DATA IN THIS EXERCISE:
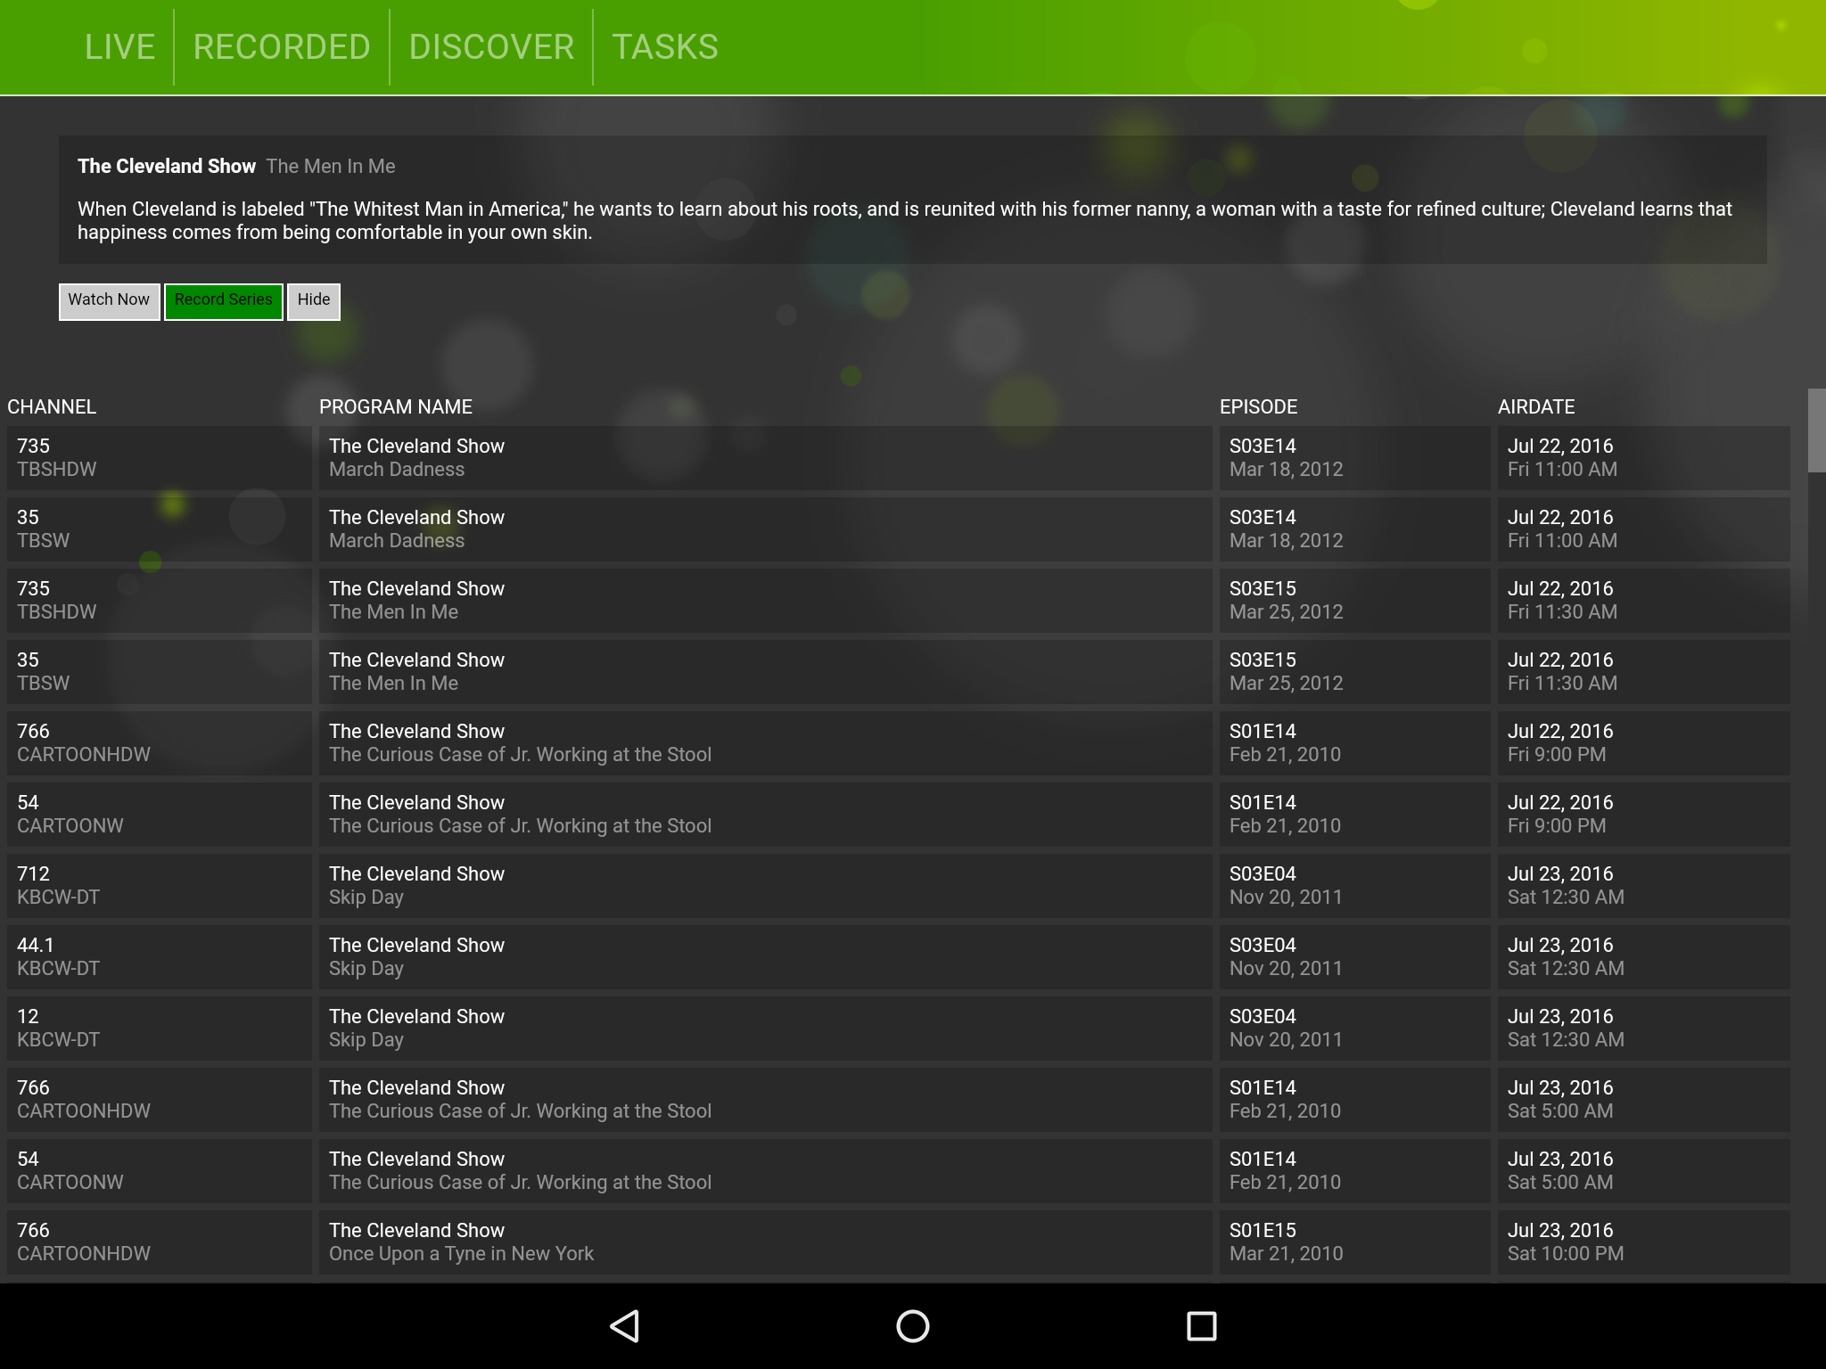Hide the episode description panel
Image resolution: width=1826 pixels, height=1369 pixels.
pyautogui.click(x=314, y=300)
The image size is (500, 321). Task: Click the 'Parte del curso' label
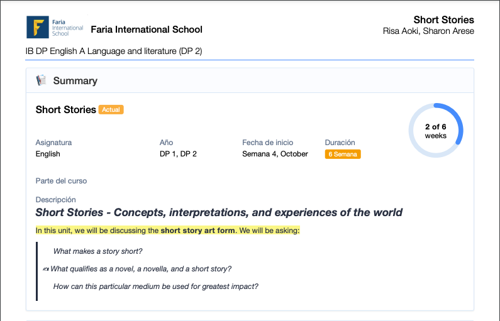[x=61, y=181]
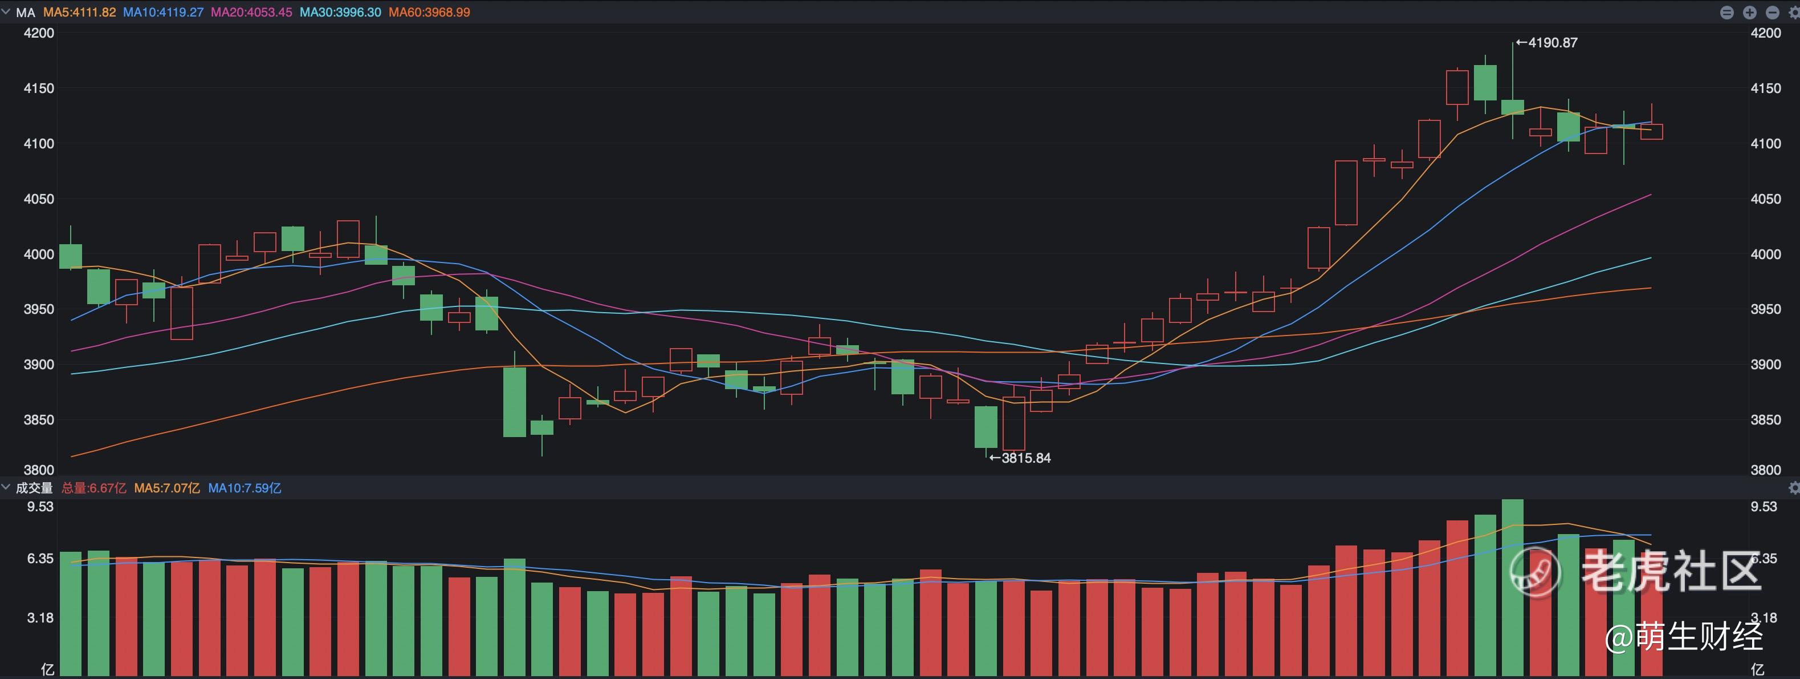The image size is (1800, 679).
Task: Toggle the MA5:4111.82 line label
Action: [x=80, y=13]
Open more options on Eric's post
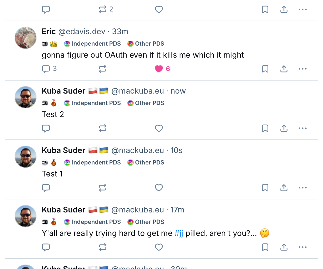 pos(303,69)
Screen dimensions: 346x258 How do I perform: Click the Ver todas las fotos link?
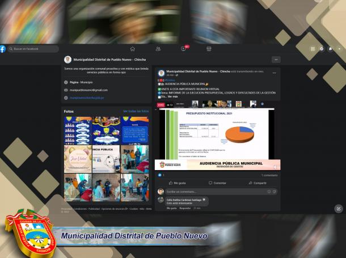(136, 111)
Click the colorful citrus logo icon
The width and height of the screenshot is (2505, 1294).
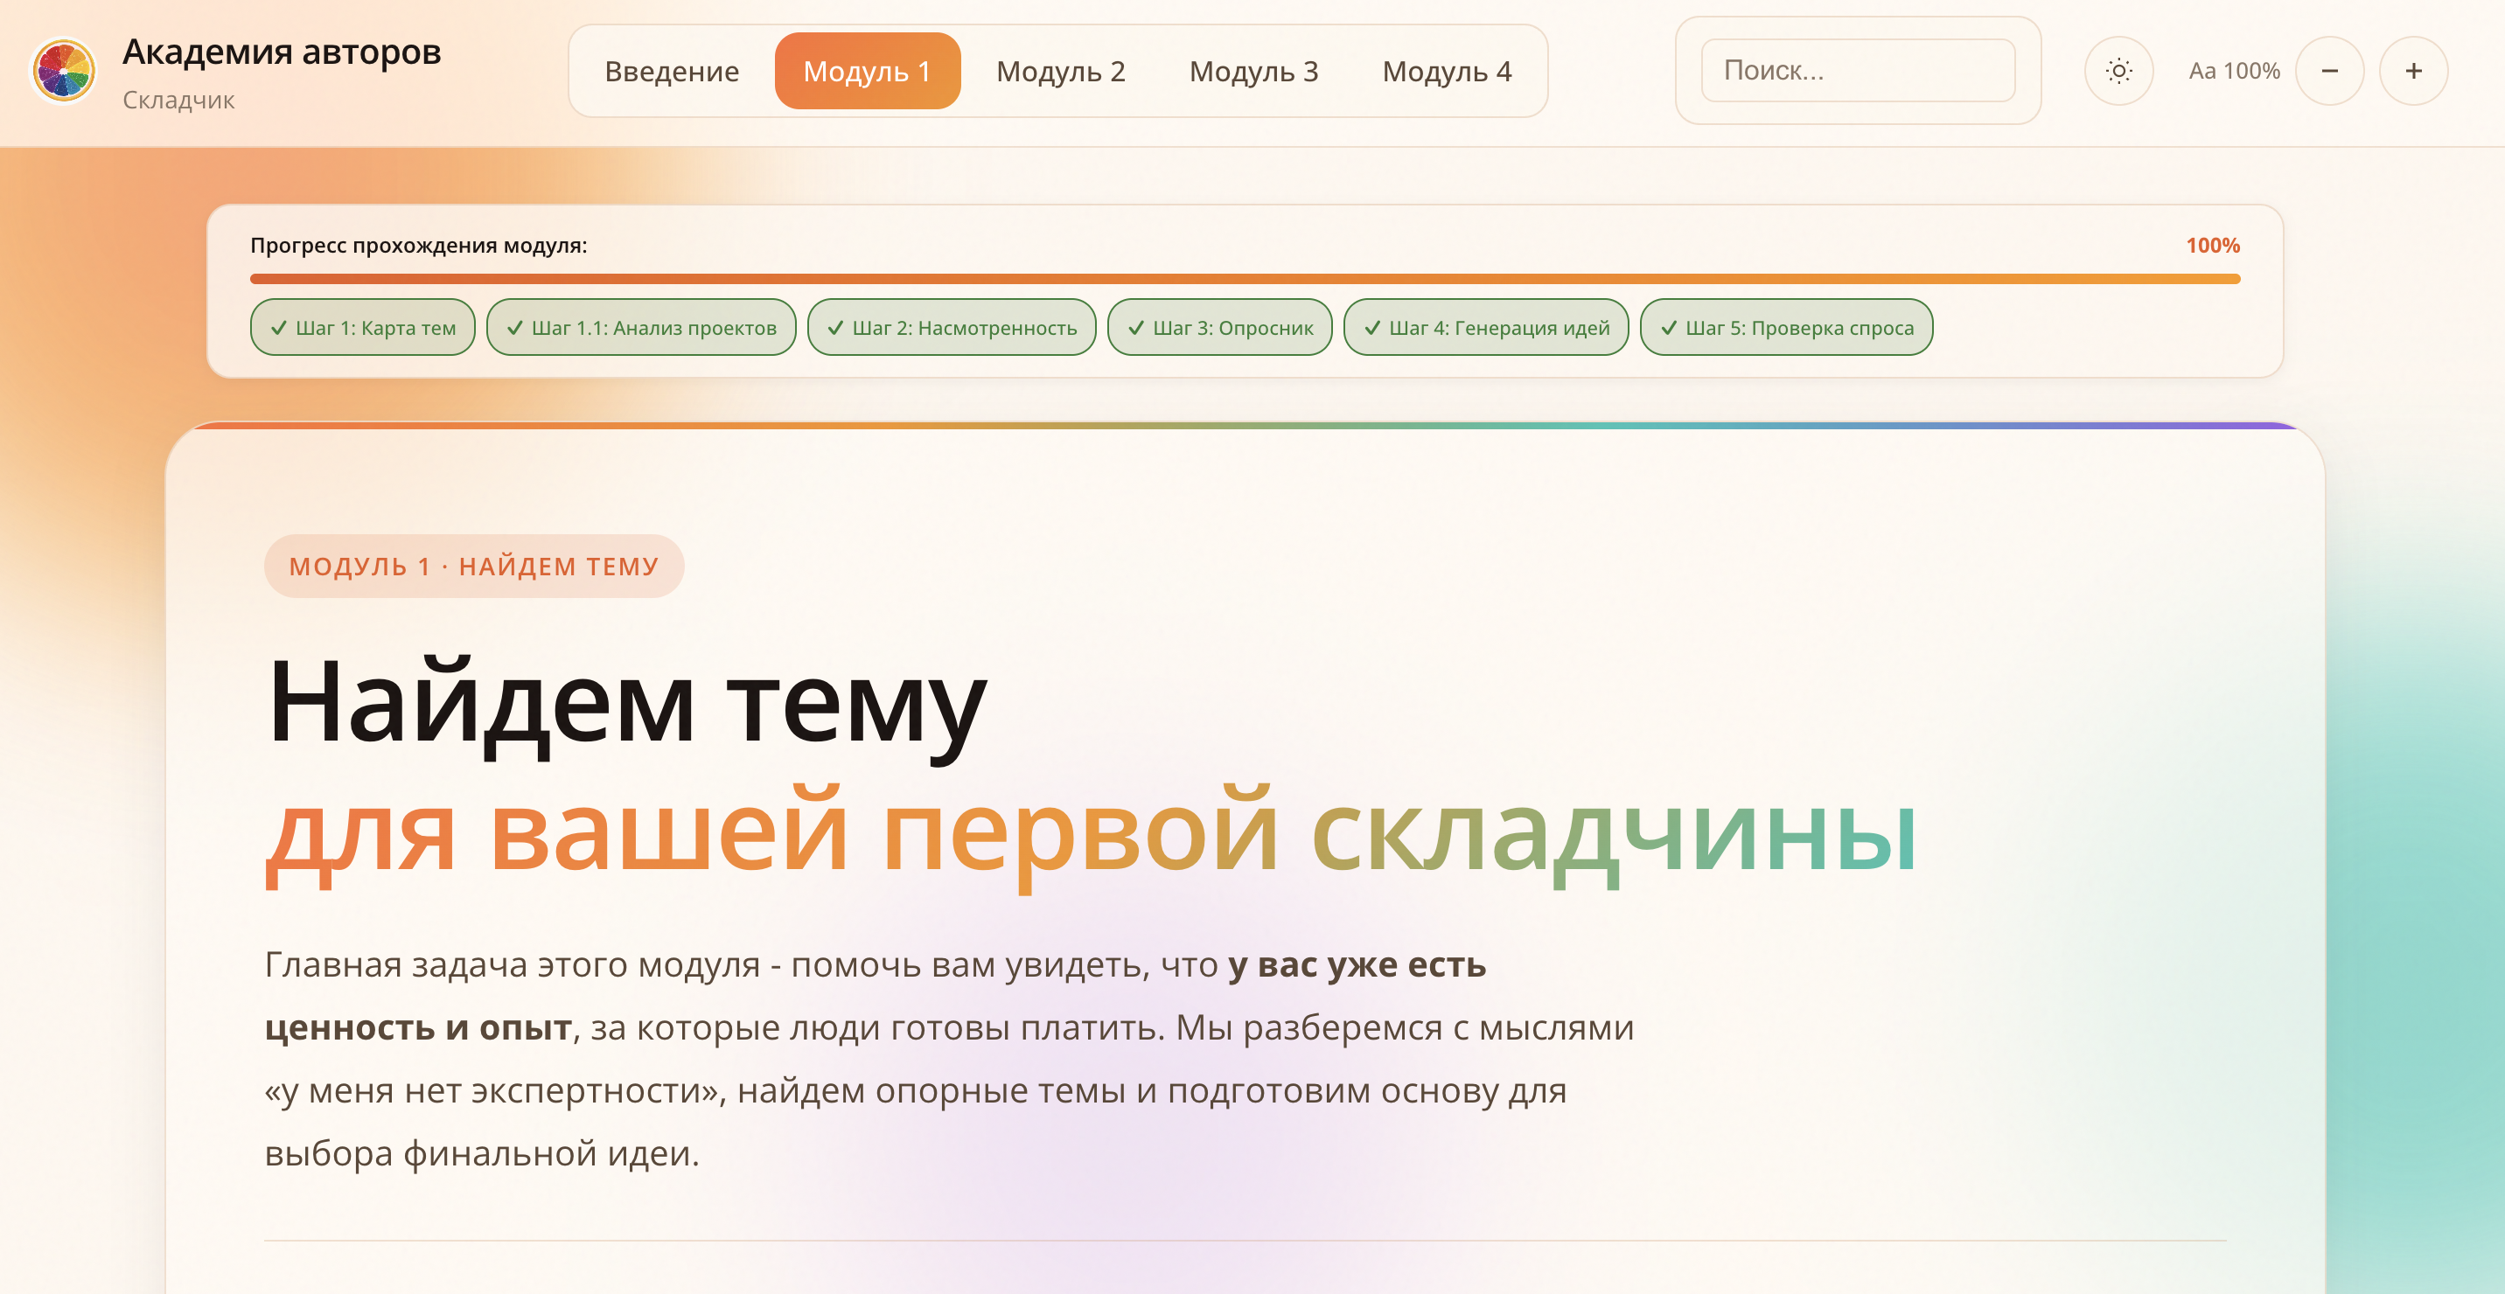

WHAT YOU SHOULD DO: Rewrite the data from the line with "The image size is (500, 321)." through the end of the data, replacing "Click" with "Tap" and keeping everything else the same. Leave out the pictures.

EXERCISE SOLUTION:
The image size is (500, 321). Task: Tap the 'Parte del curso' label
[x=61, y=181]
The image size is (1800, 679).
Task: Toggle the MA5:4111.82 line label
Action: [x=80, y=13]
Open more options on Eric's post
 pos(303,69)
Screen dimensions: 346x258 How do I perform: Tap the Ver todas las fotos link?
(136, 111)
Tap the colorful citrus logo icon
The width and height of the screenshot is (2505, 1294).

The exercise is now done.